It was one of those threads running through the Platonic dialogues: Socrates would undo the facile arguments offered by a string of “interlocutors,” serving up maxims for the good and just life; and he would do it by showing that the maxim would reveal its emptiness as soon as it was connected to any case of moral substance. And so, very early in the Republic the question was posed as to whether justice inhered in always speaking the truth?
Socrates put the question: What if a friend, whom you knew to be deranged, asked you the whereabouts of a weapon? Others of us would ask: were the householders obliged to tell the truth to the Gestapo about the Jews they were hiding? The point was that not every instance of speaking falsely is unjustified and wrongful. A “lie” is an act of speaking falsely in order to defraud or to inflict an unwarranted harm. In short, if we can act upon a purported “principle” while doing wrongful things, that should alert us that we don’t have in hand a real moral “principle.”
The same kind of mistake is persistently made in the law: Phrases such as “freedom of speech” are taken to mark high principles, as though they were categorical in nature. But it’s been long recognized in the law – and in our common discourse – that speech may be used, along with any other part of our freedom, as a weapon to inflict wrongful harms: it may be the threatening phone calls, the extortionate letters, or the burning of crosses.
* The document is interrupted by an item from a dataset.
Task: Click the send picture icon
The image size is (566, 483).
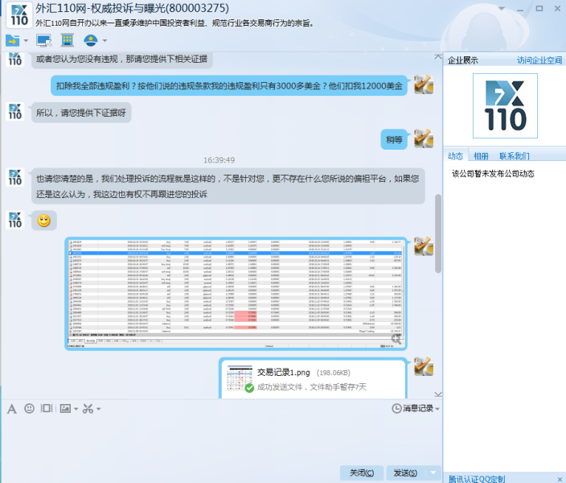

What brings me to all of this now is decision of the Supreme Court to hear an appeal this year in a case on abortion coming out of Texas, Whole Women Health v. Cole. The law requires that the surgeons performing abortions have admitting privileges at a local hospital. That was not only was an added test of competence for the physician, but a guarantee of access for the patient to a full-scale hospital. The law further provided that each abortion clinic must have the same facilities as a surgical center.
The move to heighten the regulations was obviously animated in large part by the moral objection to the abortions themselves, and the desire to see these surgeries discouraged and reduced. Yet the claim was trumpeted for many years that abortion was safer than live births, a claim later shown to be quite false.
There should be no complaint then from the clinics that the law is now imposing on them the same regimen of inspections and rules it applies to other medical facilities, and even to some small businesses. But the hard fact was that these clinics could not readily meet those standards.
The plaintiffs contended that all abortion clinics in Texas could be closed down. The federal appellate court was not persuaded that was true. Still, the clinics in El Paso and Corpus Christi did have to close. Women near Corpus Christi would have to travel then about 235 miles to San Antonio in order to get an abortion. In Texas, that doesn’t strike people as a gargantuan drive, and yet that becomes the ground of the appeal: In making people travel further in this way, is the law imposing an “undue burden” on the freedom of a woman to order an abortion?
The phrase “undue burden” came from the case of Planned Parenthood v. Casey (1992). But the Supreme Court in that case insisted that it wasn’t an “undue burden” if the law simply made that right to abortion more difficult to exercise. Courts in Texas had accepted a distance of 150 miles as less than an “undue burden.” And it was pointed out that Casey “permitted even farther distances than 150 miles because it involved a 24–hour waiting period” and some women were required to drive for more than three hours.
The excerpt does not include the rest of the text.